=== Problem to work on ===
Each record is to be transcribed in full and exactly.

=== Task material ===

——

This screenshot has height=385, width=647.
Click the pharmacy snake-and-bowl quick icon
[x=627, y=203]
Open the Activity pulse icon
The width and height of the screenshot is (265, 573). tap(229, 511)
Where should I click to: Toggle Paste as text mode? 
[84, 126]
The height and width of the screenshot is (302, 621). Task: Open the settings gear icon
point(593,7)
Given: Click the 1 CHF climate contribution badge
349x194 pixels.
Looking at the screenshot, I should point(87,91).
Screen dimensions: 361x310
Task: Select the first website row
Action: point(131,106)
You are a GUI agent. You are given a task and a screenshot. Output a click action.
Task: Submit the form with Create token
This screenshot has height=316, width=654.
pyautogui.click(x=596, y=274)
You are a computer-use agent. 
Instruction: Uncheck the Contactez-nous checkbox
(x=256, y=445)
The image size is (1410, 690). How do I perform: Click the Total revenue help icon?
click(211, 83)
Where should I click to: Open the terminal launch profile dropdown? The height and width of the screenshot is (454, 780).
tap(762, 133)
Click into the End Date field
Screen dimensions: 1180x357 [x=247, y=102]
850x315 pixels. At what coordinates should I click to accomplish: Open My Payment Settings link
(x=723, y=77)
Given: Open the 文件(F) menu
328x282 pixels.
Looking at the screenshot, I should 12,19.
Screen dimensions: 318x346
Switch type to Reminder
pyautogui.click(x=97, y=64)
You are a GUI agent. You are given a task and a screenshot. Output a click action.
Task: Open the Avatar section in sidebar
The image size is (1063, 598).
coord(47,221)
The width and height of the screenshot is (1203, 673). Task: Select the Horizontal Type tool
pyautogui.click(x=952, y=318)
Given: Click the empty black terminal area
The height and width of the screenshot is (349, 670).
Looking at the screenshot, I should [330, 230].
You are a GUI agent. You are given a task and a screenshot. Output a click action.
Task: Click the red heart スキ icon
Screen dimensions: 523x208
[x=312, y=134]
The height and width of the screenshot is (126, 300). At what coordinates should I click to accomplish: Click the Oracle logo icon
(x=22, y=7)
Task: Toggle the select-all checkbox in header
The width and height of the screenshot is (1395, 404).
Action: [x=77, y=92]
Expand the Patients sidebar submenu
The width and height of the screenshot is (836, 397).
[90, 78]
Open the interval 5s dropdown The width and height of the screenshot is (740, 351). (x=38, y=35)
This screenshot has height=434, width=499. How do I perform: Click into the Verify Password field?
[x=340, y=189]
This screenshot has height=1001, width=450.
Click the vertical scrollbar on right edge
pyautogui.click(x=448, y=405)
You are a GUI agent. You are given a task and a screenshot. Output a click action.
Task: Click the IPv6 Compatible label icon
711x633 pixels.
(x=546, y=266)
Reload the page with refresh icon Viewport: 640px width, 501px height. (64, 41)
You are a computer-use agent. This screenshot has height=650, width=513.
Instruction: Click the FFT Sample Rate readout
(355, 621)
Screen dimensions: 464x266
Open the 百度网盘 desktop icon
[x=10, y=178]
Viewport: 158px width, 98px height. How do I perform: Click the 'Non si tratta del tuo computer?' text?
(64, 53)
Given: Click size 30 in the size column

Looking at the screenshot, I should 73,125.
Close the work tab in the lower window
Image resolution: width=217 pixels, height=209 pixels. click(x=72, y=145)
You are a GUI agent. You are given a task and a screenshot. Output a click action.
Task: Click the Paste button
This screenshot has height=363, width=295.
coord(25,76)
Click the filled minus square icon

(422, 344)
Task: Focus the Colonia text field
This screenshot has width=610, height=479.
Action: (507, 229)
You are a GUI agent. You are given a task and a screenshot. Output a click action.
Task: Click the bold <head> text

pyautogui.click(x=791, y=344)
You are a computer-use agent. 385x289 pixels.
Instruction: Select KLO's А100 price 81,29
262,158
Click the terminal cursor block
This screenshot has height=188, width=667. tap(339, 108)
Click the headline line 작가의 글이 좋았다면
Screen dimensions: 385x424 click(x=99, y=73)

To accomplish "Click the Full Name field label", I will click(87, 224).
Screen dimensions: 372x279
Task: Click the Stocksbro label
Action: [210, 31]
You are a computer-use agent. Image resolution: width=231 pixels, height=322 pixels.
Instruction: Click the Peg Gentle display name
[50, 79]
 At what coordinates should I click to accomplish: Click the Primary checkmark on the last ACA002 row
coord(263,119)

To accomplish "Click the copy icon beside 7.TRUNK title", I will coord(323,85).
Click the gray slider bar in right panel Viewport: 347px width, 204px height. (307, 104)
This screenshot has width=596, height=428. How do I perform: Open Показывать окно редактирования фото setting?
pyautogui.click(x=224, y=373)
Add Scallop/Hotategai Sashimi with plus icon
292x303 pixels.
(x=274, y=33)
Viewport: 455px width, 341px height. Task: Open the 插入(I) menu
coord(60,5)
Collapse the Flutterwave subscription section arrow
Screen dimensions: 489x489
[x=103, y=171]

——

=== Solved problem ===
This screenshot has height=385, width=647.
Click the pharmacy snake-and-bowl quick icon
[x=627, y=203]
Open the Activity pulse icon
The width and height of the screenshot is (265, 573). tap(229, 511)
Where should I click to: Toggle Paste as text mode? 
[84, 126]
The height and width of the screenshot is (302, 621). Task: Open the settings gear icon
point(593,7)
Given: Click the 1 CHF climate contribution badge
349x194 pixels.
Looking at the screenshot, I should point(87,91).
Screen dimensions: 361x310
Task: Select the first website row
Action: point(131,106)
You are a GUI agent. You are given a task and a screenshot. Output a click action.
Task: Submit the form with Create token
This screenshot has height=316, width=654.
pyautogui.click(x=596, y=274)
You are a computer-use agent. 
Instruction: Uncheck the Contactez-nous checkbox
(x=256, y=445)
The image size is (1410, 690). How do I perform: Click the Total revenue help icon?
click(211, 83)
Where should I click to: Open the terminal launch profile dropdown? The height and width of the screenshot is (454, 780).
tap(762, 133)
Click into the End Date field
Screen dimensions: 1180x357 [x=247, y=102]
850x315 pixels. At what coordinates should I click to accomplish: Open My Payment Settings link
(x=723, y=77)
Given: Open the 文件(F) menu
328x282 pixels.
Looking at the screenshot, I should 12,19.
Screen dimensions: 318x346
Switch type to Reminder
pyautogui.click(x=97, y=64)
You are a GUI agent. You are given a task and a screenshot. Output a click action.
Task: Open the Avatar section in sidebar
The image size is (1063, 598).
coord(47,221)
The width and height of the screenshot is (1203, 673). Task: Select the Horizontal Type tool
pyautogui.click(x=952, y=318)
Given: Click the empty black terminal area
The height and width of the screenshot is (349, 670).
Looking at the screenshot, I should [330, 230].
You are a GUI agent. You are given a task and a screenshot. Output a click action.
Task: Click the red heart スキ icon
Screen dimensions: 523x208
[x=312, y=134]
The height and width of the screenshot is (126, 300). At what coordinates should I click to accomplish: Click the Oracle logo icon
(x=22, y=7)
Task: Toggle the select-all checkbox in header
The width and height of the screenshot is (1395, 404).
Action: [x=77, y=92]
Expand the Patients sidebar submenu
The width and height of the screenshot is (836, 397).
[90, 78]
Open the interval 5s dropdown The width and height of the screenshot is (740, 351). (x=38, y=35)
This screenshot has height=434, width=499. How do I perform: Click into the Verify Password field?
[x=340, y=189]
This screenshot has height=1001, width=450.
Click the vertical scrollbar on right edge
pyautogui.click(x=448, y=405)
You are a GUI agent. You are given a task and a screenshot. Output a click action.
Task: Click the IPv6 Compatible label icon
711x633 pixels.
(x=546, y=266)
Reload the page with refresh icon Viewport: 640px width, 501px height. (64, 41)
You are a computer-use agent. This screenshot has height=650, width=513.
Instruction: Click the FFT Sample Rate readout
(355, 621)
Screen dimensions: 464x266
Open the 百度网盘 desktop icon
[x=10, y=178]
Viewport: 158px width, 98px height. How do I perform: Click the 'Non si tratta del tuo computer?' text?
(64, 53)
Given: Click size 30 in the size column

Looking at the screenshot, I should 73,125.
Close the work tab in the lower window
Image resolution: width=217 pixels, height=209 pixels. click(x=72, y=145)
You are a GUI agent. You are given a task and a screenshot. Output a click action.
Task: Click the Paste button
This screenshot has height=363, width=295.
coord(25,76)
Click the filled minus square icon

(422, 344)
Task: Focus the Colonia text field
This screenshot has width=610, height=479.
Action: (507, 229)
You are a GUI agent. You are given a task and a screenshot. Output a click action.
Task: Click the bold <head> text

pyautogui.click(x=791, y=344)
You are a computer-use agent. 385x289 pixels.
Instruction: Select KLO's А100 price 81,29
262,158
Click the terminal cursor block
This screenshot has height=188, width=667. tap(339, 108)
Click the headline line 작가의 글이 좋았다면
Screen dimensions: 385x424 click(x=99, y=73)

To accomplish "Click the Full Name field label", I will click(87, 224).
Screen dimensions: 372x279
Task: Click the Stocksbro label
Action: [210, 31]
You are a computer-use agent. Image resolution: width=231 pixels, height=322 pixels.
Instruction: Click the Peg Gentle display name
[50, 79]
 At what coordinates should I click to accomplish: Click the Primary checkmark on the last ACA002 row
coord(263,119)

To accomplish "Click the copy icon beside 7.TRUNK title", I will coord(323,85).
Click the gray slider bar in right panel Viewport: 347px width, 204px height. (307, 104)
This screenshot has width=596, height=428. How do I perform: Open Показывать окно редактирования фото setting?
pyautogui.click(x=224, y=373)
Add Scallop/Hotategai Sashimi with plus icon
292x303 pixels.
(x=274, y=33)
Viewport: 455px width, 341px height. Task: Open the 插入(I) menu
coord(60,5)
Collapse the Flutterwave subscription section arrow
Screen dimensions: 489x489
[x=103, y=171]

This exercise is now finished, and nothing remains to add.